Mr Labertouche referred that communication to the engineer in chief to note, adding, "I think some officer of this department might have been included in the board, and on returning the letter to the under secretary on the 3rd March Mr Labertouche wrote the following minute -"Returned to the under secretary. I trust the proposed board will soon enter upon its duties, as six months have elapsed since the New South Wales Government was invited to send their engineer in chief to inspect the bridge, and during all that time the people of Echuca have been clamorously demanding the use of the roadway thus provided, and I have repeatedly requested that the inspection might be made. I submit, moreover, that regulations for working the traffic over the bridge could have been made at any subsequent time, when the requirements of the public were better understood. On this subject the New South Wales Government was moved on the 30th July 1878, but, apparently, has done nothing since in the matter.

Before the 3rd March, however, further communications had been received from Echuca, complaining that the bridge had not been opened for public traffic, and in one of those communications was comprised a report of an indignation meeting held in Echuca on the subject on 21st February. In the reply to the latter communication Mr Labertouche stated that he had again telegraphed to the New South Wales Government drawing attention to the matter, and urging that their sanction be given to the bridge being made available for road traffic. The papers end for the present with a telegram, stating that the public of Echuca had forced their way over the bridge on the 3rd inst.

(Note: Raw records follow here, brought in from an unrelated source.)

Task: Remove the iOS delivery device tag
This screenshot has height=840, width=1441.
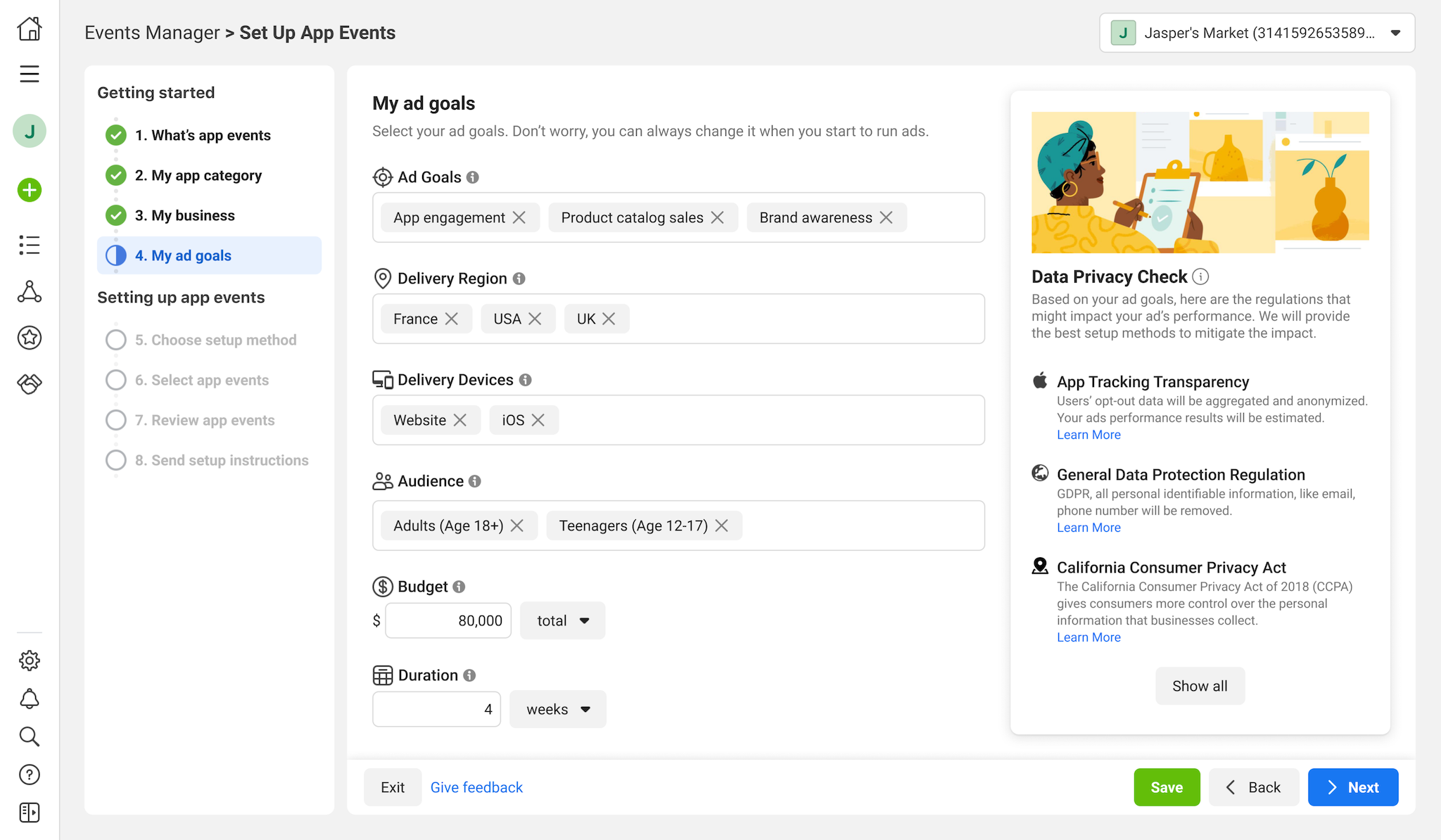Action: [538, 420]
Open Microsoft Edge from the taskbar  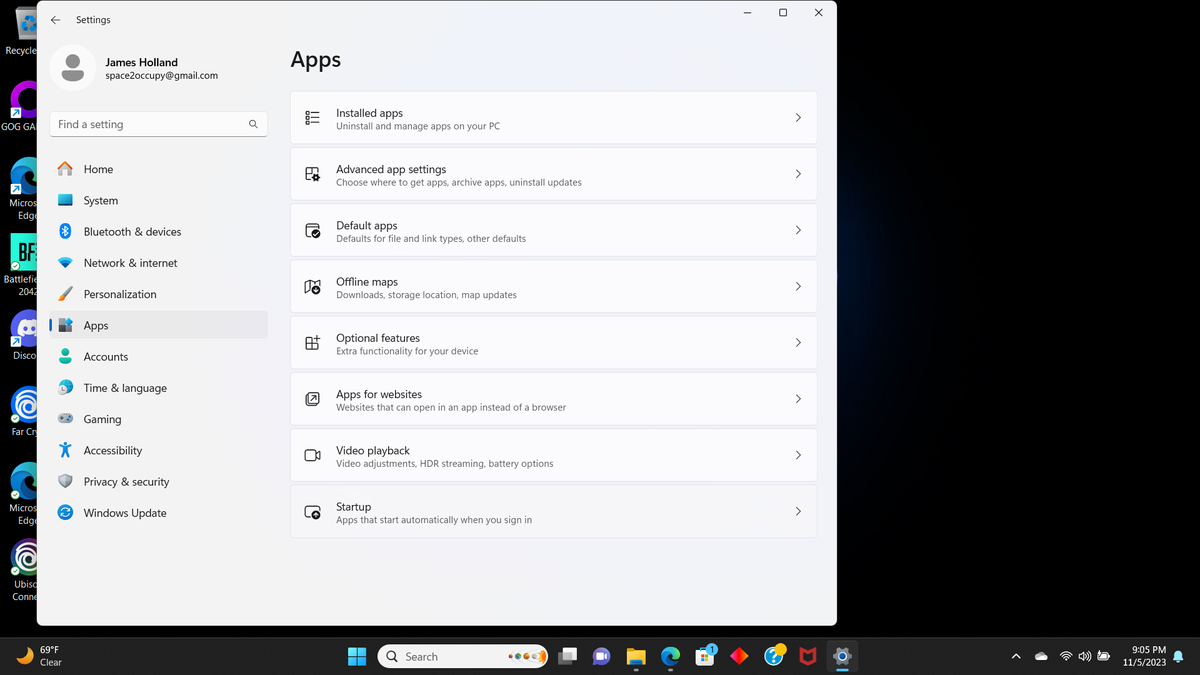(669, 656)
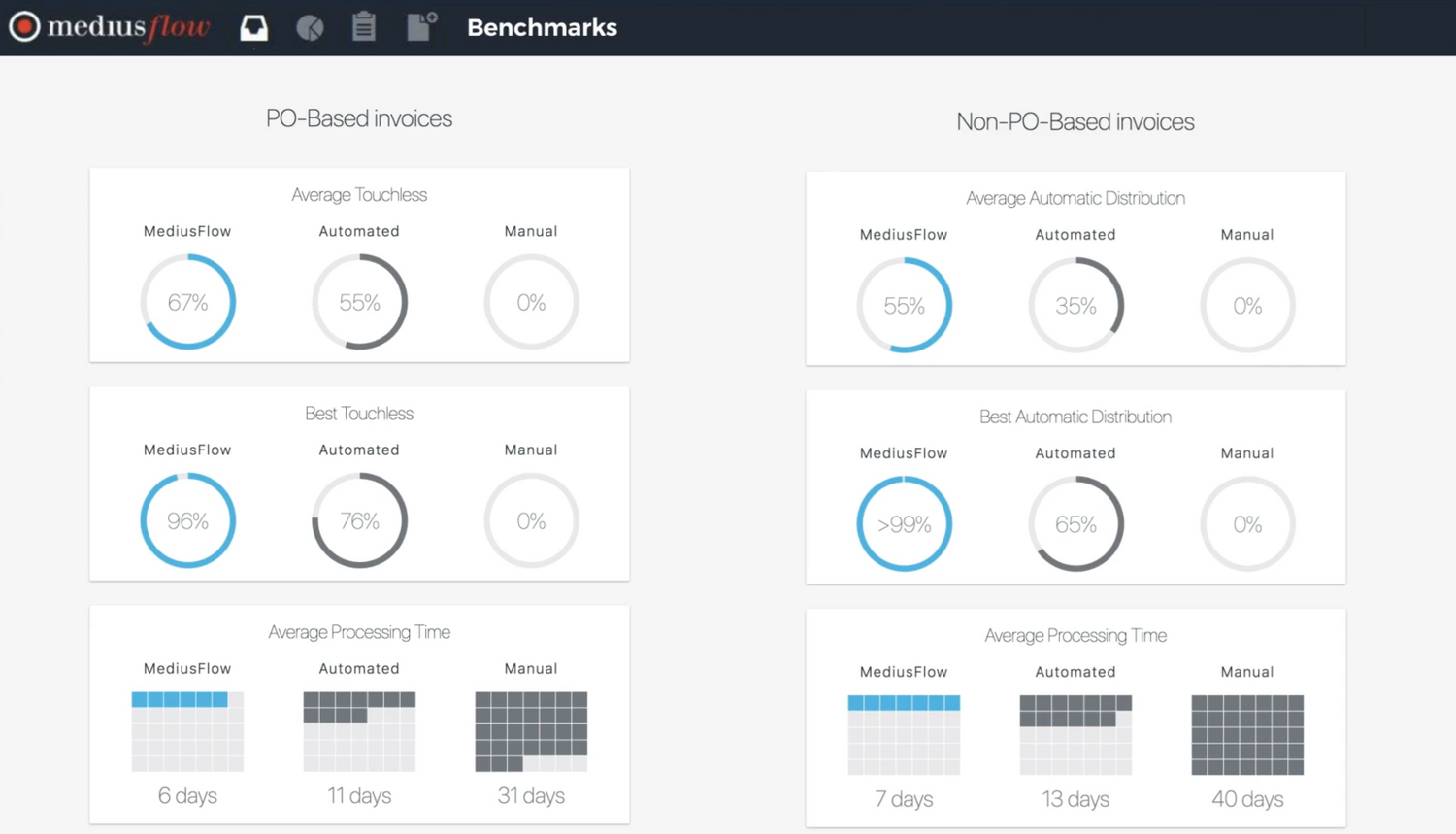Click the 67% MediusFlow average touchless gauge
The image size is (1456, 834).
(x=187, y=302)
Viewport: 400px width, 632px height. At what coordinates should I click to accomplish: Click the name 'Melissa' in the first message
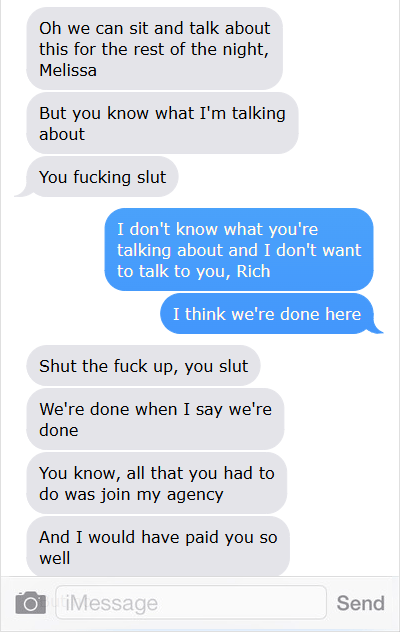(68, 71)
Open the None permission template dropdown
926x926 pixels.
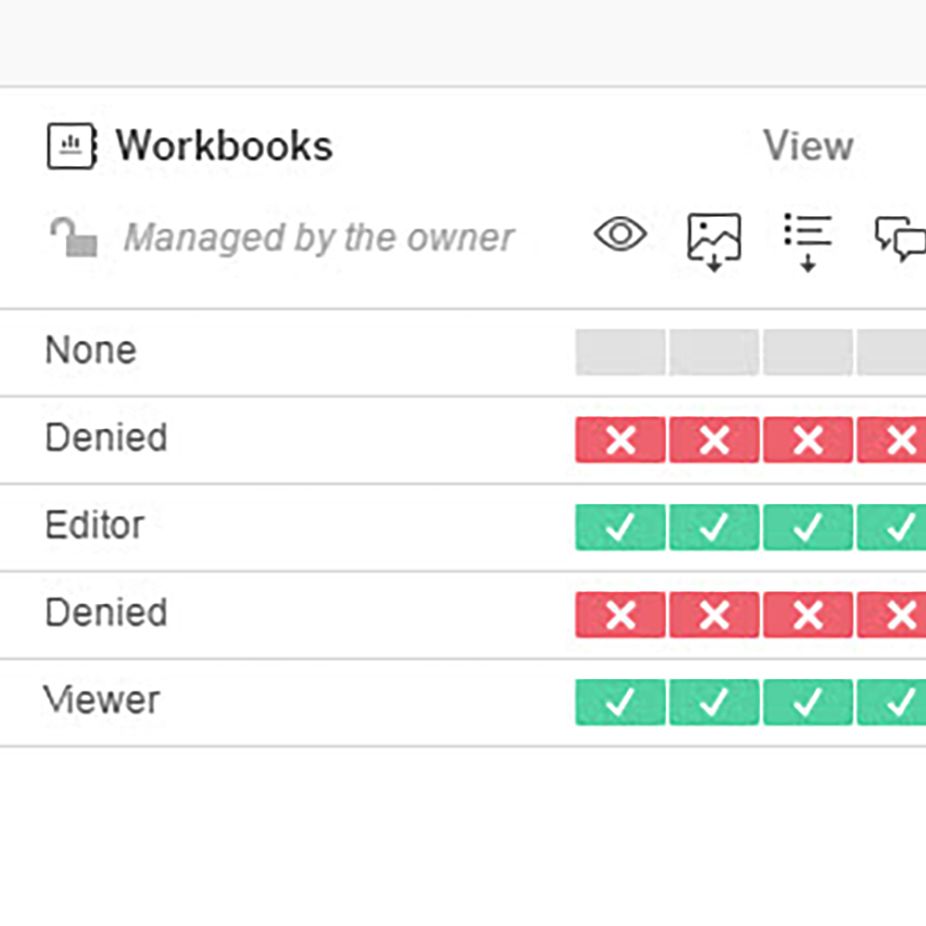pos(91,351)
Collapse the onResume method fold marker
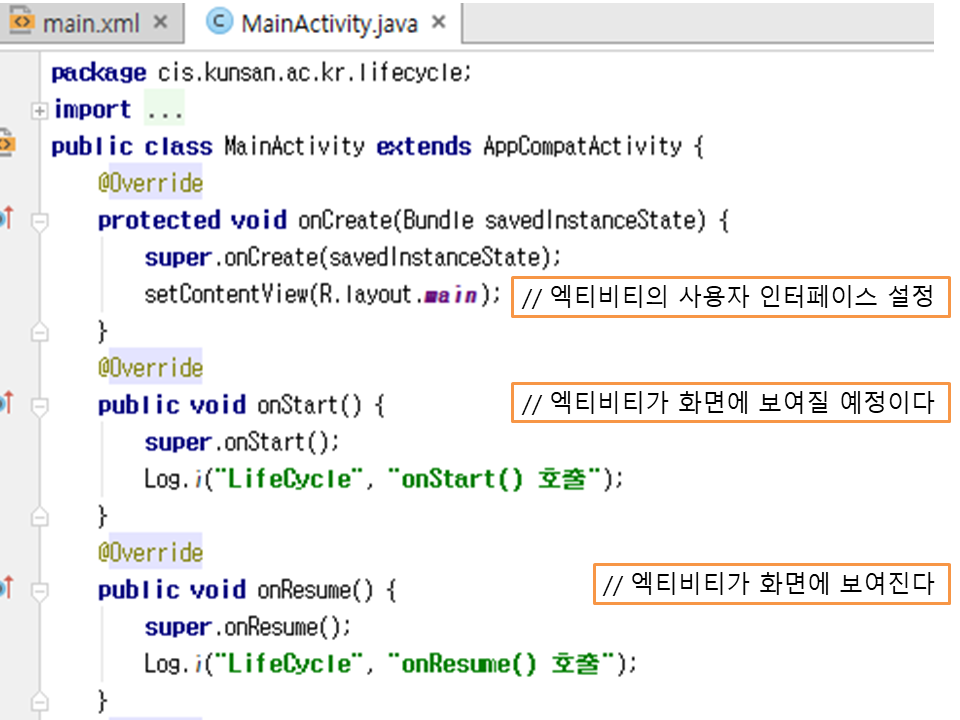 pyautogui.click(x=39, y=590)
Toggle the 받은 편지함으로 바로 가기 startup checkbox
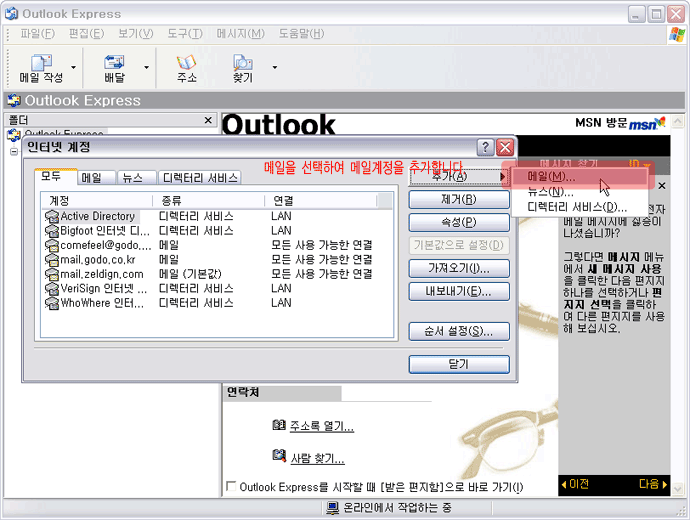The width and height of the screenshot is (690, 520). [232, 487]
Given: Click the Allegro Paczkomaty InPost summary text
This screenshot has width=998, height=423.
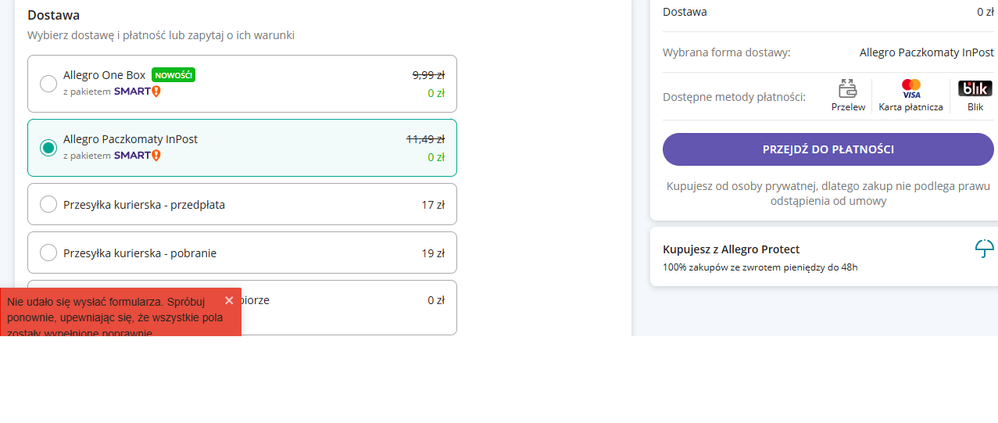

The Riverine Herald gives a narrative of the obstruction offered to the opening of the bridge, which concludes as follows -"Mr Gillies waited upon Mr Woods on Friday last, when once more the blame was laid upon the Sydney Government. No regulations, it appears, had been forwarded, no official inspection had taken place, and nothing practical had been done. All that Mr Woods knew was that 'recently the Sydney Government had intimated that a board would be appointed to recommend arrangements for working the traffic on the bridge, and even at the present juncture a letter had come to hand promising a more definite communication at an early date. To complete the story, we have the replies from the two Ministers submitted to the meeting on Monday afternoon. That from Melbourne represented that a further telegram had been sent to Sydney, urging that the department there should give its sanction im mediately to the bridge being opened for road traffic. That from Sydney, received by telegraph only half an hour before the meeting commenced, curtly informed the chairman that the bridge would be opened as soon as the regulations were agreed upon by the two Governments. In this way have the people of the district been trifled with by the two departments, and it is not to be at all wondered at that a feeling of indignation and exasperation has been aroused. In the whole range of incompetent officialism, we venture to assert that no more flagrant example of stupid incompetence can be found than in the negotiations which have been going on for months past between the Governments of the two colonies over this matter of the Murray bridge. If such aggravating incapacity or perversity does not actually justify the doings of last night, it at least takes it out of the power of the authorities to complain of them."